Currently, most of the company’s portfolio is concentrated in the UAE, followed by Qatar, Saudi Arabia, Egypt, the UK and a small school in Switzerland.

Gems SRI in Dubai Sports City campus began the new academic year with under 500 students on day one. Photo: Gems Education
Gems SRI in Dubai Sports City campus began the new academic year with under 500 students on day one. Photo: Gems Education

“There are other markets that would be interesting for us, but at least in the near term, I see the UAE and the border GCC is kind of where we're going to be putting most of our capital to work,” he said.

Within the region, Saudi Arabia, the biggest Arab economy, and the most populous Gulf country, presents the most compelling opportunity after the UAE and that would be “the next relevant adjacent market” for Gems to expand.

As part of its medium-to-long-term strategy, Gems Education is eyeing opportunities in broader South-east Asia, in markets such as Singapore, Vietnam, Thailand and Malaysia, he added.

While the company is focused on the organic growth to add more capacity, Mr Varkey did not rule out partnerships and acquisitions as part of the geographic expansion push.

“We've obviously built our reputation, our legacy on building new schools, but to look at acquiring school groups or network of schools is certainly an avenue that's always open to us,” Mr Varkey said.

The company has not done much in terms of mergers and acquisition, but it will increasingly become a bigger part of the expansion effort.

“Perhaps not domestically, but certainly, as we look to diversify this business geographically, it is a very attractive proposition,” he said.

“What I can certainly say is that we are actively looking at opportunities in other markets.”

Shareholder rotation and potential IPO

Even with its aggressive expansion plans, Gems is well-capitalised and does not need funding from banks or other investors, according to Mr Varkey. The company plans to finance its expansion and meet capital investment requirements from its own balance sheet.

Currently, the company does not require “incremental or additive capital from other investor sources”, he said.

In July last year, a Brookfield Asset Management-led consortium of investors including Gulf Islamic Investments, Marathon Asset Management and the State Oil Fund of Azerbaijan agreed to invest in Gems Education.

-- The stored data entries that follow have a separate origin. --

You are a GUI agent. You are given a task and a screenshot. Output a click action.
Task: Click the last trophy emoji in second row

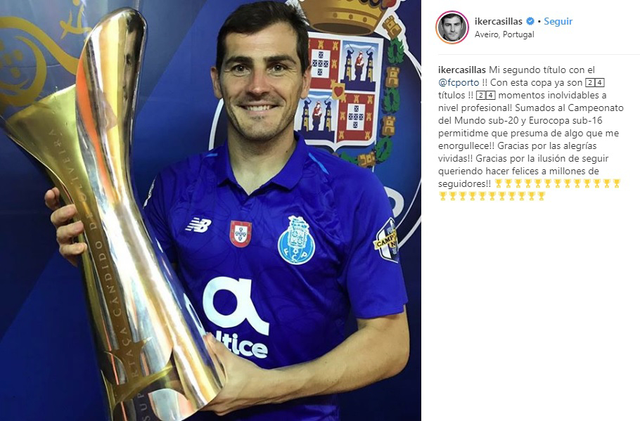542,196
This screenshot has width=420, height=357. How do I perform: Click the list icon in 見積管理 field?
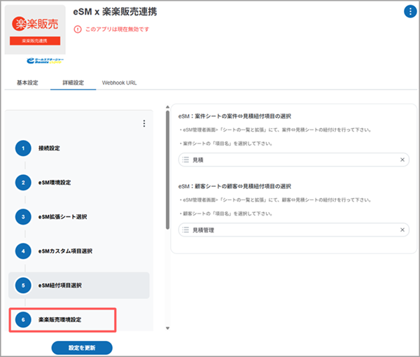pyautogui.click(x=186, y=230)
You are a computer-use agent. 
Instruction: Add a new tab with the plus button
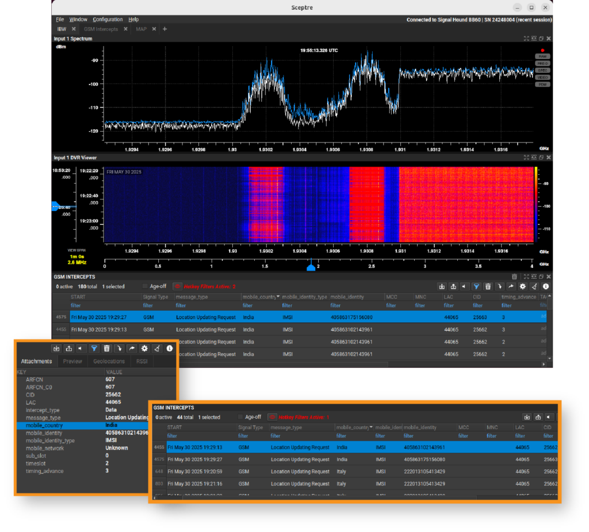pos(165,29)
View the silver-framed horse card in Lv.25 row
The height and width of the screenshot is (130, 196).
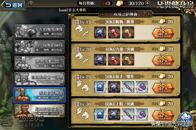tap(100, 87)
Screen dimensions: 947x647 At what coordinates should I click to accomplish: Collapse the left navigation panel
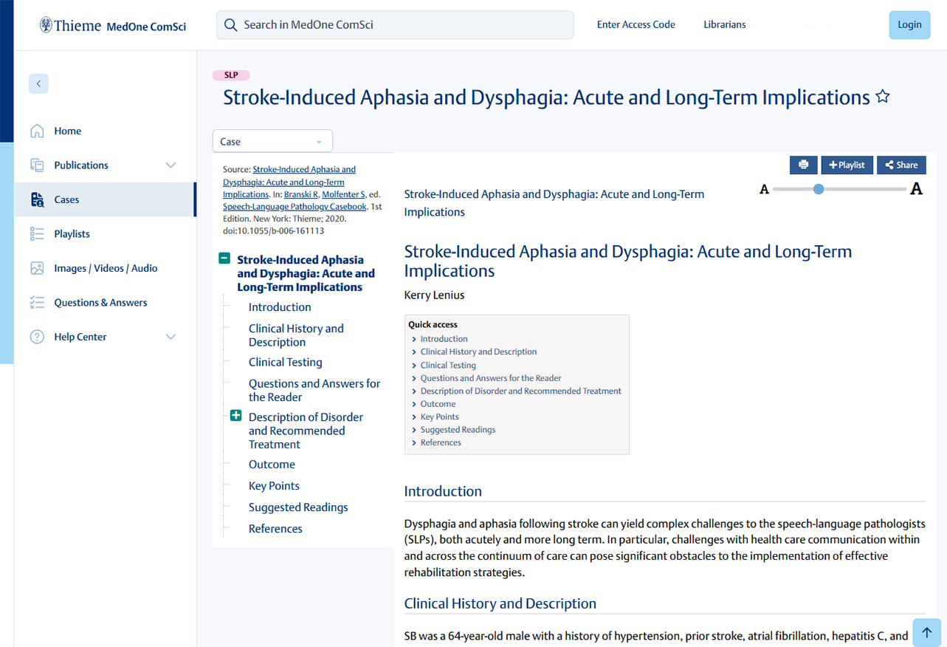(38, 83)
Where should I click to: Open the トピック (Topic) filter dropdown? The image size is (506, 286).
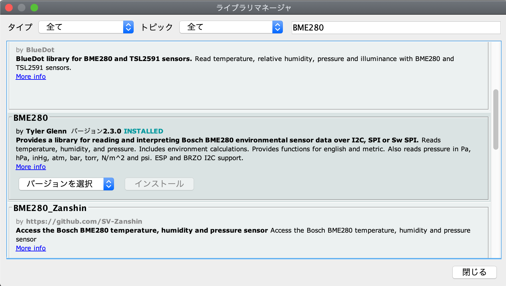(x=231, y=27)
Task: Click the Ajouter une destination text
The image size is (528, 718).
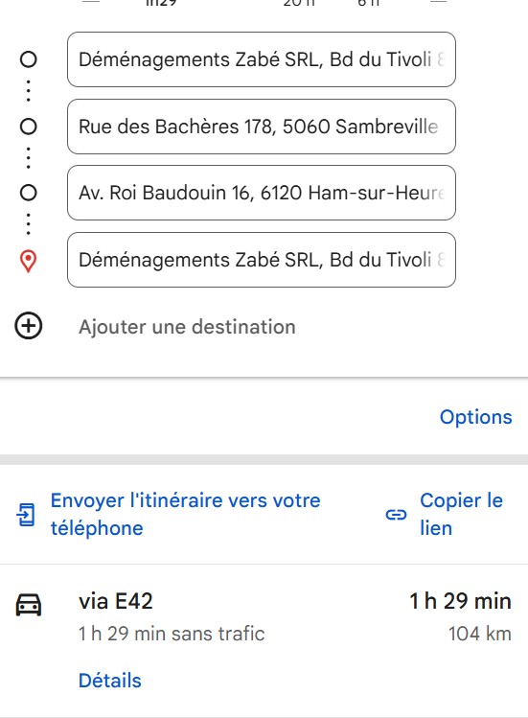Action: click(187, 327)
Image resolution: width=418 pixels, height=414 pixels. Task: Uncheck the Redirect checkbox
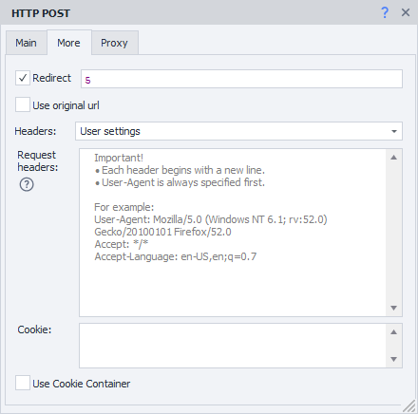pos(23,78)
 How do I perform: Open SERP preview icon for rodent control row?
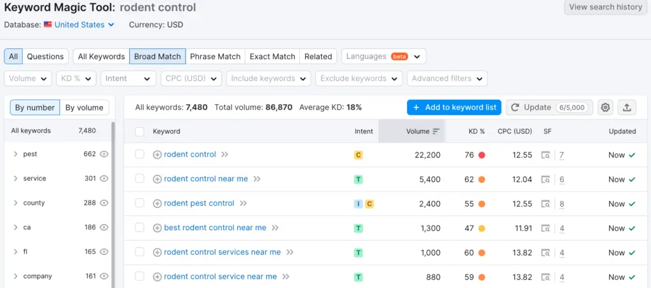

As part of the deal Dubai Islamic Bank also led a $3.25 billion financing facility for Gems, which enabled the company to refinance its existing debt and exit of minority shareholders, the lender said at the time.

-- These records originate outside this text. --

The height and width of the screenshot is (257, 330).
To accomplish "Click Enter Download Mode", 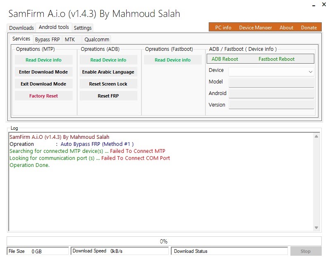I will pyautogui.click(x=43, y=72).
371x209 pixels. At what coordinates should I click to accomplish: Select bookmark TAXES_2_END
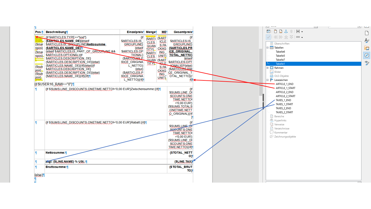[x=283, y=108]
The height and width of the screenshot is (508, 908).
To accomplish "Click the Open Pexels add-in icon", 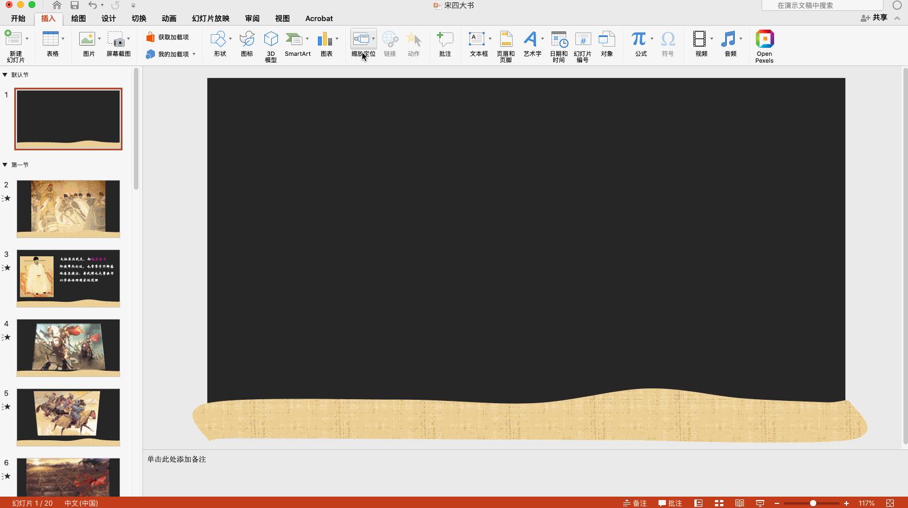I will pyautogui.click(x=764, y=40).
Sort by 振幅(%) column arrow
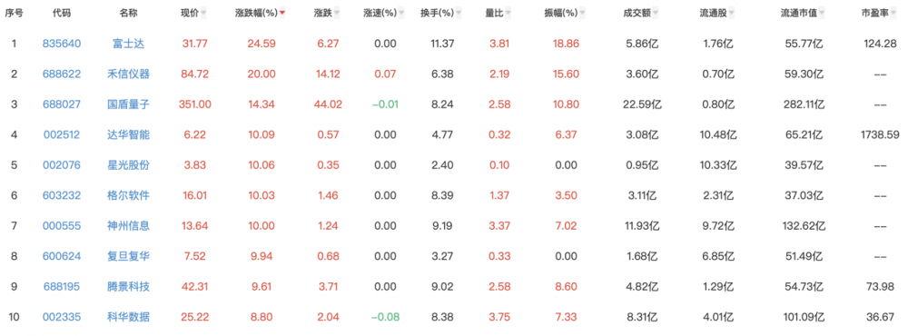This screenshot has height=336, width=908. (581, 14)
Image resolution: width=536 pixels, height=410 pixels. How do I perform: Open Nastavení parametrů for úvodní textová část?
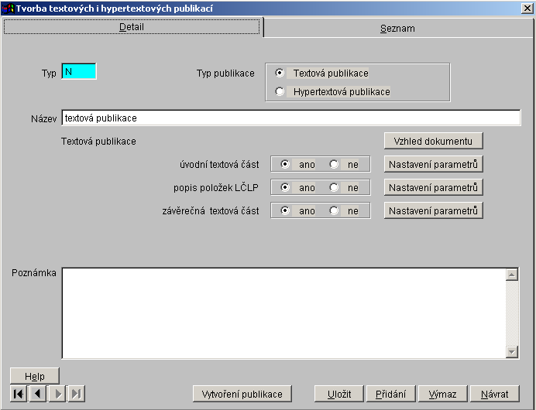click(433, 164)
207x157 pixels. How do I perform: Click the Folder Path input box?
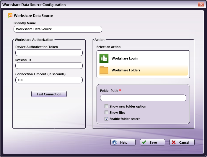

“Typically, every shareholder rotation that you undertake, there's always a combination of equity and debt that you need to put in place,” Mr Varkey explained.

The debt and equity deal was a “fully-funded plan, certainly for the next four years” until Gems contemplates “another shareholder rotation”, which typically happens every five years, he said.

A potential initial public offering by Gems is also tied to the shareholder rotation cycle.

“Every single time you consider a shareholder rotation, you naturally need to consider a public markets pathway. It's just one of the options that you always have to evaluate every single time … and then you just take a call," Mr Varkey said, adding that right now is too early in the cycle to consider a public offering.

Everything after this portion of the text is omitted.